Corticosteroid therapy in assisted reproduction - immune suppression is a faulty premise.

Abstract

There is ongoing interest in immune-suppressant corticosteroid drugs such as prednisolone to treat infertility in women with repeated IVF failure and recurrent miscarriage. The rationale draws on the pervasive but flawed view that immune activation is inconsistent with normal pregnancy. This ignores clear evidence that controlled inflammation and activation of the immune response is essential for embryo implantation. Generally, the immune response actively promotes reproductive success - by facilitating endometrial receptivity and tolerance of the foreign embryo, and promoting vascular adaptation to support placental morphogenesis.
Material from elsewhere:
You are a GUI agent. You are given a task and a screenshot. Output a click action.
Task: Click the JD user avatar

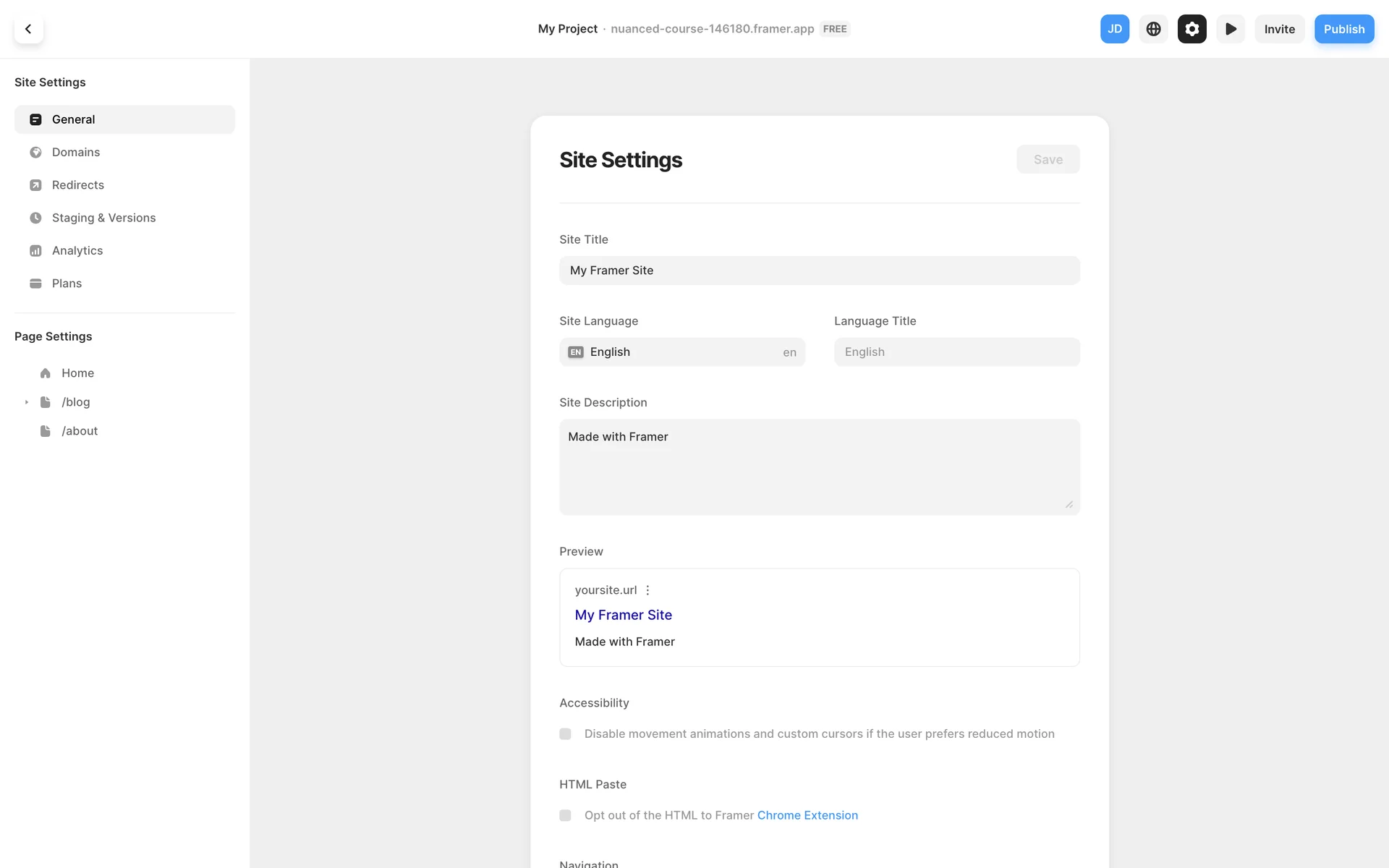pyautogui.click(x=1114, y=29)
The peri-conception immune response also establishes developmental trajectories that can impact on fetal growth and gestational age at birth. Here, we describe immune changes accompanying conception that could be impeded by inappropriate corticosteroid administration. While women with specific clinical conditions may benefit from the anti-inflammatory and immune-deviating actions of prednisolone and related drugs, it is incorrect to assume a 'one-size-fits-all' approach. Better diagnostics and more preclinical studies are essential to define patient groups, build evidence for efficacy and fine-tune treatments so as not to inhibit essential actions of immune cells. We argue that unless overt immune pathology is evident, utilization of corticosteroids is not warranted and may be harmful. In most women, perturbing immune adaptation at implantation is expected to adversely influence placental development and impair immune-mediated quality control mechanisms, potentially elevating risk of altered fetal growth and developmental programming, congenital anomalies and preterm birth.